Shared memory is only useful if agents can find the right thing at the right moment. A store with millions of entries is worthless if retrieval is slow or imprecise. In this deep dive, we'll open the hood on how Glenvs stores, indexes, and serves memories — and how we keep retrieval both fast and meaningful at scale.
Memories as structured, embeddable units
Every memory in Glenvs is more than a blob of text. It is a structured record with content, metadata, and provenance. When a memory is written, we generate a vector embedding of its semantic content while preserving its structured fields — the customer, the domain, the outcome, the timestamp.
This dual representation matters. The embedding lets us search by meaning; the structured fields let us filter by fact. The best retrieval blends both.

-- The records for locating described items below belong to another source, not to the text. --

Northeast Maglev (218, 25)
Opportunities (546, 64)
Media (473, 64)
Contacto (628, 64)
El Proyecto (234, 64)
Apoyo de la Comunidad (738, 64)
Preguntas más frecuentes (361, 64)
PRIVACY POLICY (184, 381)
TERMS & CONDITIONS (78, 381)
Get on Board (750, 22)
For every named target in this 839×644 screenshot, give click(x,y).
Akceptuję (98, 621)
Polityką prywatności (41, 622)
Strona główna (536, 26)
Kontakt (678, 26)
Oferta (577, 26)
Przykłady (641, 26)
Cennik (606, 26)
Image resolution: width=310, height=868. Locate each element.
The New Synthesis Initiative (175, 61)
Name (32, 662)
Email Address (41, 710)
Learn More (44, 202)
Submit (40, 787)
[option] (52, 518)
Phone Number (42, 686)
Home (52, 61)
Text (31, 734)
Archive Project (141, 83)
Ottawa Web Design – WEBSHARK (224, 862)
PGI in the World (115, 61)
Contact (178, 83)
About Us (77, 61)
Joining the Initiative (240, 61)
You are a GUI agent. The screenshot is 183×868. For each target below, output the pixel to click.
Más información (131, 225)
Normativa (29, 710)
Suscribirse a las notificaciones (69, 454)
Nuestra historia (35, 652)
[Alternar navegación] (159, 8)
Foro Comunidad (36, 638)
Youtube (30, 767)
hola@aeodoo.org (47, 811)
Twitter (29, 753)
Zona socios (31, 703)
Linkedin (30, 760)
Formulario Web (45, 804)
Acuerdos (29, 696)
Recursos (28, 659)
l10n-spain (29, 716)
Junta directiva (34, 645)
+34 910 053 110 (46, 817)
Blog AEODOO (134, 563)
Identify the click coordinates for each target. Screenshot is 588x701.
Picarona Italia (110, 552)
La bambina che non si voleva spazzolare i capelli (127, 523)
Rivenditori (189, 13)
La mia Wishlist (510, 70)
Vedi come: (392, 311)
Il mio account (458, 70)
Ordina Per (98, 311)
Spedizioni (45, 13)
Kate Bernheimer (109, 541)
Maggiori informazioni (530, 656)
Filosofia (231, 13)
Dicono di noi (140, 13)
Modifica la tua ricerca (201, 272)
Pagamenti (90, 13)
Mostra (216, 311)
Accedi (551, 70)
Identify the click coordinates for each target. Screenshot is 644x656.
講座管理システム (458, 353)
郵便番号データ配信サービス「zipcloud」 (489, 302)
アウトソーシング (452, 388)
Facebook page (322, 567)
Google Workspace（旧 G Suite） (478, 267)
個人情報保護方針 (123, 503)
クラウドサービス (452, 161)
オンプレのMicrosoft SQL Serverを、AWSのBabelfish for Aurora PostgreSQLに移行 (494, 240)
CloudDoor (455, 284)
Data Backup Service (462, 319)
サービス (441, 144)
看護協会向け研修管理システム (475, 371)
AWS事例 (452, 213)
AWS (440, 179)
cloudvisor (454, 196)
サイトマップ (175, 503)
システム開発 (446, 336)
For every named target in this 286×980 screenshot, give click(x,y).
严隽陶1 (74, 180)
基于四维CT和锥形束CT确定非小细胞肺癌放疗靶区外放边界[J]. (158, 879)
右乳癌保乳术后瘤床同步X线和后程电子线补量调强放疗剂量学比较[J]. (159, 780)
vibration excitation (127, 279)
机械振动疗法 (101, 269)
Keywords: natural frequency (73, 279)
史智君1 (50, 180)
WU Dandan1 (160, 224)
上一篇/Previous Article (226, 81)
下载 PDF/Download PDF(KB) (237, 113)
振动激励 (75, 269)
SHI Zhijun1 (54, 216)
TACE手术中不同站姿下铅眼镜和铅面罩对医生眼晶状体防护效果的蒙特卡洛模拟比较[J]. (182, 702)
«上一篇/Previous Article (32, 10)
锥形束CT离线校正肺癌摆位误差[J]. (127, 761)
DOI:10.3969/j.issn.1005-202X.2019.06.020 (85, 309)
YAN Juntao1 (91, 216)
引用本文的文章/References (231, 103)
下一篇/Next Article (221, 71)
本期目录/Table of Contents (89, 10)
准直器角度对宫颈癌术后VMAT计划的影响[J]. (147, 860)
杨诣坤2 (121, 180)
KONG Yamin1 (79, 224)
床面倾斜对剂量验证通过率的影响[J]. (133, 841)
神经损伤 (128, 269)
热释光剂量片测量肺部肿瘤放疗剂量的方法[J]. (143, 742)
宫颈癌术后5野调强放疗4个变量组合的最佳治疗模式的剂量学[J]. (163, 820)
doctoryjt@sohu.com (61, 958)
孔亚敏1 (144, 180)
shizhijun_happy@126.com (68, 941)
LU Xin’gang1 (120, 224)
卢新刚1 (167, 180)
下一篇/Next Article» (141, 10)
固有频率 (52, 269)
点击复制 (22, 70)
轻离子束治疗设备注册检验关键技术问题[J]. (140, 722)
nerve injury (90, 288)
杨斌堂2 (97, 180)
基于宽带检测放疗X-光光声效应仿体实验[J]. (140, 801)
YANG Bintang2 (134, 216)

Semantic search, not keyword matching
Traditional search asks, "which entries contain these words?" Semantic search asks, "which entries mean the same thing?" An agent searching for "customer is upset about a late refund" should retrieve a memory about "client frustrated by delayed reimbursement" even though they share almost no keywords.
Meaning is the unit of retrieval. If your memory layer only matches keywords, your agents will miss the lessons that matter most.
Hybrid retrieval pipeline
A query in Glenvs flows through a layered pipeline designed for both precision and speed:
- Pre-filter: structured metadata narrows the candidate set (e.g., this customer, this domain).
- Vector recall: approximate nearest-neighbor search finds the most semantically relevant candidates.
- Re-rank: a precision pass reorders results by relevance, recency, and proven reliability.
- Assembly: the top memories are packaged into a compact, ready-to-use context for the agent.
Engineering for sub-millisecond reads
At fleet scale, agents query memory constantly, so read latency is a first-class concern. We keep hot vectors in memory-optimized indexes, shard the store horizontally so it scales out rather than up, and cache frequently retrieved clusters close to where agents run. The result is consistent, sub-millisecond recall even as the store grows into the millions of entries.
Keeping memory fresh
A memory layer that only grows eventually becomes noisy. Glenvs applies lifecycle policies: memories carry confidence and recency signals, stale or superseded entries are demoted, and conflicting memories are reconciled so agents act on the most reliable version of the truth. The store stays dense with signal, not clutter.
Key takeaways
- Memories are stored as structured records plus semantic embeddings.
- Semantic search retrieves by meaning, not keyword overlap.
- A hybrid pipeline (filter → recall → re-rank → assemble) balances precision and speed.
- Sharding, caching, and lifecycle policies keep reads fast and the store clean.
Why architecture is the moat
Anyone can stash text in a database. The hard part is making the right memory surface at the right millisecond, for the right agent, every time. That reliability is what turns shared memory from a nice idea into infrastructure teams can build on. It's the part of Glenvs we're proudest of — and the part we'll keep pushing hardest.